WHAT IS EXPECTED
The records below must be transcribed precisely and in full.

Saved data entries:
######

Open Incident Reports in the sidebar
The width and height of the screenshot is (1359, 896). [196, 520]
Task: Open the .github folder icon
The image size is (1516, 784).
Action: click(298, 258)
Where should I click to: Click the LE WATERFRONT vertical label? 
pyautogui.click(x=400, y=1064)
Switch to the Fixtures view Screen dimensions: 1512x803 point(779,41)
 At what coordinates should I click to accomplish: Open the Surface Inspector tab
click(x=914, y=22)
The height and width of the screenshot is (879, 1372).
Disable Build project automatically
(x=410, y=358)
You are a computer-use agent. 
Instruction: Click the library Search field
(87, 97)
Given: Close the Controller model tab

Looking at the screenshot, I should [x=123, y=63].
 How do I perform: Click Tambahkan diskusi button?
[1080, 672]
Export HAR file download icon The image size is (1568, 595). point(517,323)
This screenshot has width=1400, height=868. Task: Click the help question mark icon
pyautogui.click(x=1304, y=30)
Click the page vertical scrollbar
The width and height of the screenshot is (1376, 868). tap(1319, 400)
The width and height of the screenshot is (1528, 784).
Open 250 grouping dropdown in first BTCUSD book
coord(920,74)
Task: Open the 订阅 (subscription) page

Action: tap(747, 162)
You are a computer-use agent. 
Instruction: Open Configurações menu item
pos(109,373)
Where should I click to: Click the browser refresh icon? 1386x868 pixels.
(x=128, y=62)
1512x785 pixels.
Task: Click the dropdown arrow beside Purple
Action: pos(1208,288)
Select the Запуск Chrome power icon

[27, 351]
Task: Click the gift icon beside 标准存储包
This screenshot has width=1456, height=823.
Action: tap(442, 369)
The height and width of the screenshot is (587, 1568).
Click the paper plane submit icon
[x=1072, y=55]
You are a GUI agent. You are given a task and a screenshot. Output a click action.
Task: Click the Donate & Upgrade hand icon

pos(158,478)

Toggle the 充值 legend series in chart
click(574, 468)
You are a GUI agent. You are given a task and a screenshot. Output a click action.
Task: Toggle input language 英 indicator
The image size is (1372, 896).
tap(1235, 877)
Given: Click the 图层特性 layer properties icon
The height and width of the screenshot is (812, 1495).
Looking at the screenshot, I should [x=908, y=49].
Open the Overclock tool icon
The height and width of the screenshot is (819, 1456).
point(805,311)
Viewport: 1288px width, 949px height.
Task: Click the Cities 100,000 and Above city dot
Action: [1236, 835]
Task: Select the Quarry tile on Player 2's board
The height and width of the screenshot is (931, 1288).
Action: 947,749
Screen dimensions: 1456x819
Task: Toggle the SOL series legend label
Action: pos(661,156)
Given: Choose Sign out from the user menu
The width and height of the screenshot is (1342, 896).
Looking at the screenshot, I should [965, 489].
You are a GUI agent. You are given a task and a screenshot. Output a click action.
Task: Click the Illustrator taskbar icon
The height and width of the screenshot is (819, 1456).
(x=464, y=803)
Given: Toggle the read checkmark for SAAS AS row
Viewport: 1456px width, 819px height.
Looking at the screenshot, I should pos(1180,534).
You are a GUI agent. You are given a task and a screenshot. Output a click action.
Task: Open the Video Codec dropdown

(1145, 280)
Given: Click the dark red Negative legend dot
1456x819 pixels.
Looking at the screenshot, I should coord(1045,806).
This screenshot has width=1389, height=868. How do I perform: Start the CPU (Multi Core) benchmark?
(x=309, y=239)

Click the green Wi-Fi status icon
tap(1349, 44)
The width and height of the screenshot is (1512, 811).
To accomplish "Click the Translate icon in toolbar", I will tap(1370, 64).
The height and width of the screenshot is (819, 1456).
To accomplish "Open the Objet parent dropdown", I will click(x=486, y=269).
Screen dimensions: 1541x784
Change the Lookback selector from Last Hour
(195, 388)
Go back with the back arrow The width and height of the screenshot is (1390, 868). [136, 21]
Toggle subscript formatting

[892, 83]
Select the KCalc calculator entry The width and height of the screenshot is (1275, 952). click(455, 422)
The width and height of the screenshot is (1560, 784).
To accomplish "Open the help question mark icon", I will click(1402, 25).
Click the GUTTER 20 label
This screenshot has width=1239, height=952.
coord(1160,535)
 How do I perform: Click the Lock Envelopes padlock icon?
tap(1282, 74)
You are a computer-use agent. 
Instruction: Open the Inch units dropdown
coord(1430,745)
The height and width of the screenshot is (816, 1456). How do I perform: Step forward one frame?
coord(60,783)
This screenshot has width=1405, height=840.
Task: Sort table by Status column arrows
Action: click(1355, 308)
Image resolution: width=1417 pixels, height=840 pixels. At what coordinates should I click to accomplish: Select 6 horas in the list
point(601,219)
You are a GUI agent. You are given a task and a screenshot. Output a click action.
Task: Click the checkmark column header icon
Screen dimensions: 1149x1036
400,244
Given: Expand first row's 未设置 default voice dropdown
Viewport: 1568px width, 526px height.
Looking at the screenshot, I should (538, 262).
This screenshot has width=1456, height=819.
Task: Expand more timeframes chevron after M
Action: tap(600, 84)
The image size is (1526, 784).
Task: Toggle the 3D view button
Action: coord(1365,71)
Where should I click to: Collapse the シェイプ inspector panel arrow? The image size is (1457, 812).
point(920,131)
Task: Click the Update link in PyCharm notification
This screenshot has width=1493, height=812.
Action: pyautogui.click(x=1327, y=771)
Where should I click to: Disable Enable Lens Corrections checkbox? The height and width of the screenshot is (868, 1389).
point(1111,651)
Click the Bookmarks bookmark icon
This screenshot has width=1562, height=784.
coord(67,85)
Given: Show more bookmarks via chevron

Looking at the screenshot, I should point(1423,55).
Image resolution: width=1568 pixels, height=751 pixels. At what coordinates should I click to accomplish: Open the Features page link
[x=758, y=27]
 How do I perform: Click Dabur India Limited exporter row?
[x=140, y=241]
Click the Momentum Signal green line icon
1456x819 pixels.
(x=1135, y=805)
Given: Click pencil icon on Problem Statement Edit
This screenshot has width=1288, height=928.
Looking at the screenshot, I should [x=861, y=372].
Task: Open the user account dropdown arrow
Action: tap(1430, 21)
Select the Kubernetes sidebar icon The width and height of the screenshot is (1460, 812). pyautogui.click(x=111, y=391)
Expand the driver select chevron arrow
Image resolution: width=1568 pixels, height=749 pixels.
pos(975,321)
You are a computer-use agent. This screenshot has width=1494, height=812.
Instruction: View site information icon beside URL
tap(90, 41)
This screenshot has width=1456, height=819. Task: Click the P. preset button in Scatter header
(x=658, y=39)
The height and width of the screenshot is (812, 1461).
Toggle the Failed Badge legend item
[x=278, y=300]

######

RESULT
Open Incident Reports in the sidebar
The width and height of the screenshot is (1359, 896). [196, 520]
Task: Open the .github folder icon
The image size is (1516, 784).
Action: click(298, 258)
Where should I click to: Click the LE WATERFRONT vertical label? 
pyautogui.click(x=400, y=1064)
Switch to the Fixtures view Screen dimensions: 1512x803 point(779,41)
 At what coordinates should I click to accomplish: Open the Surface Inspector tab
click(x=914, y=22)
The height and width of the screenshot is (879, 1372).
Disable Build project automatically
(x=410, y=358)
You are a computer-use agent. 
Instruction: Click the library Search field
(87, 97)
Given: Close the Controller model tab

Looking at the screenshot, I should [x=123, y=63].
 How do I perform: Click Tambahkan diskusi button?
[1080, 672]
Export HAR file download icon The image size is (1568, 595). point(517,323)
This screenshot has width=1400, height=868. Task: Click the help question mark icon
pyautogui.click(x=1304, y=30)
Click the page vertical scrollbar
The width and height of the screenshot is (1376, 868). tap(1319, 400)
The width and height of the screenshot is (1528, 784).
Open 250 grouping dropdown in first BTCUSD book
coord(920,74)
Task: Open the 订阅 (subscription) page

Action: tap(747, 162)
You are a computer-use agent. 
Instruction: Open Configurações menu item
pos(109,373)
Where should I click to: Click the browser refresh icon? 1386x868 pixels.
(x=128, y=62)
1512x785 pixels.
Task: Click the dropdown arrow beside Purple
Action: pos(1208,288)
Select the Запуск Chrome power icon

[27, 351]
Task: Click the gift icon beside 标准存储包
This screenshot has width=1456, height=823.
Action: tap(442, 369)
The height and width of the screenshot is (587, 1568).
Click the paper plane submit icon
[x=1072, y=55]
You are a GUI agent. You are given a task and a screenshot. Output a click action.
Task: Click the Donate & Upgrade hand icon

pos(158,478)

Toggle the 充值 legend series in chart
click(574, 468)
You are a GUI agent. You are given a task and a screenshot. Output a click action.
Task: Toggle input language 英 indicator
The image size is (1372, 896).
tap(1235, 877)
Given: Click the 图层特性 layer properties icon
The height and width of the screenshot is (812, 1495).
Looking at the screenshot, I should [x=908, y=49].
Open the Overclock tool icon
The height and width of the screenshot is (819, 1456).
point(805,311)
Viewport: 1288px width, 949px height.
Task: Click the Cities 100,000 and Above city dot
Action: [1236, 835]
Task: Select the Quarry tile on Player 2's board
The height and width of the screenshot is (931, 1288).
Action: 947,749
Screen dimensions: 1456x819
Task: Toggle the SOL series legend label
Action: pos(661,156)
Given: Choose Sign out from the user menu
The width and height of the screenshot is (1342, 896).
Looking at the screenshot, I should [965, 489].
You are a GUI agent. You are given a task and a screenshot. Output a click action.
Task: Click the Illustrator taskbar icon
The height and width of the screenshot is (819, 1456).
(x=464, y=803)
Given: Toggle the read checkmark for SAAS AS row
Viewport: 1456px width, 819px height.
Looking at the screenshot, I should pos(1180,534).
You are a GUI agent. You are given a task and a screenshot. Output a click action.
Task: Open the Video Codec dropdown

(1145, 280)
Given: Click the dark red Negative legend dot
1456x819 pixels.
Looking at the screenshot, I should coord(1045,806).
This screenshot has width=1389, height=868. How do I perform: Start the CPU (Multi Core) benchmark?
(x=309, y=239)

Click the green Wi-Fi status icon
tap(1349, 44)
The width and height of the screenshot is (1512, 811).
To accomplish "Click the Translate icon in toolbar", I will tap(1370, 64).
The height and width of the screenshot is (819, 1456).
To accomplish "Open the Objet parent dropdown", I will click(x=486, y=269).
Screen dimensions: 1541x784
Change the Lookback selector from Last Hour
(195, 388)
Go back with the back arrow The width and height of the screenshot is (1390, 868). [136, 21]
Toggle subscript formatting

[892, 83]
Select the KCalc calculator entry The width and height of the screenshot is (1275, 952). click(455, 422)
The width and height of the screenshot is (1560, 784).
To accomplish "Open the help question mark icon", I will click(1402, 25).
Click the GUTTER 20 label
This screenshot has width=1239, height=952.
coord(1160,535)
 How do I perform: Click the Lock Envelopes padlock icon?
tap(1282, 74)
You are a computer-use agent. 
Instruction: Open the Inch units dropdown
coord(1430,745)
The height and width of the screenshot is (816, 1456). How do I perform: Step forward one frame?
coord(60,783)
This screenshot has width=1405, height=840.
Task: Sort table by Status column arrows
Action: click(1355, 308)
Image resolution: width=1417 pixels, height=840 pixels. At what coordinates should I click to accomplish: Select 6 horas in the list
point(601,219)
You are a GUI agent. You are given a task and a screenshot. Output a click action.
Task: Click the checkmark column header icon
Screen dimensions: 1149x1036
400,244
Given: Expand first row's 未设置 default voice dropdown
Viewport: 1568px width, 526px height.
Looking at the screenshot, I should (538, 262).
This screenshot has width=1456, height=819.
Task: Expand more timeframes chevron after M
Action: tap(600, 84)
The image size is (1526, 784).
Task: Toggle the 3D view button
Action: coord(1365,71)
Where should I click to: Collapse the シェイプ inspector panel arrow? The image size is (1457, 812).
point(920,131)
Task: Click the Update link in PyCharm notification
This screenshot has width=1493, height=812.
Action: pyautogui.click(x=1327, y=771)
Where should I click to: Disable Enable Lens Corrections checkbox? The height and width of the screenshot is (868, 1389).
point(1111,651)
Click the Bookmarks bookmark icon
This screenshot has width=1562, height=784.
coord(67,85)
Given: Show more bookmarks via chevron

Looking at the screenshot, I should point(1423,55).
Image resolution: width=1568 pixels, height=751 pixels. At what coordinates should I click to accomplish: Open the Features page link
[x=758, y=27]
 How do I perform: Click Dabur India Limited exporter row?
[x=140, y=241]
Click the Momentum Signal green line icon
1456x819 pixels.
(x=1135, y=805)
Given: Click pencil icon on Problem Statement Edit
This screenshot has width=1288, height=928.
Looking at the screenshot, I should [x=861, y=372].
Task: Open the user account dropdown arrow
Action: tap(1430, 21)
Select the Kubernetes sidebar icon The width and height of the screenshot is (1460, 812). pyautogui.click(x=111, y=391)
Expand the driver select chevron arrow
Image resolution: width=1568 pixels, height=749 pixels.
pos(975,321)
You are a computer-use agent. This screenshot has width=1494, height=812.
Instruction: View site information icon beside URL
tap(90, 41)
This screenshot has width=1456, height=819. Task: Click the P. preset button in Scatter header
(x=658, y=39)
The height and width of the screenshot is (812, 1461).
Toggle the Failed Badge legend item
[x=278, y=300]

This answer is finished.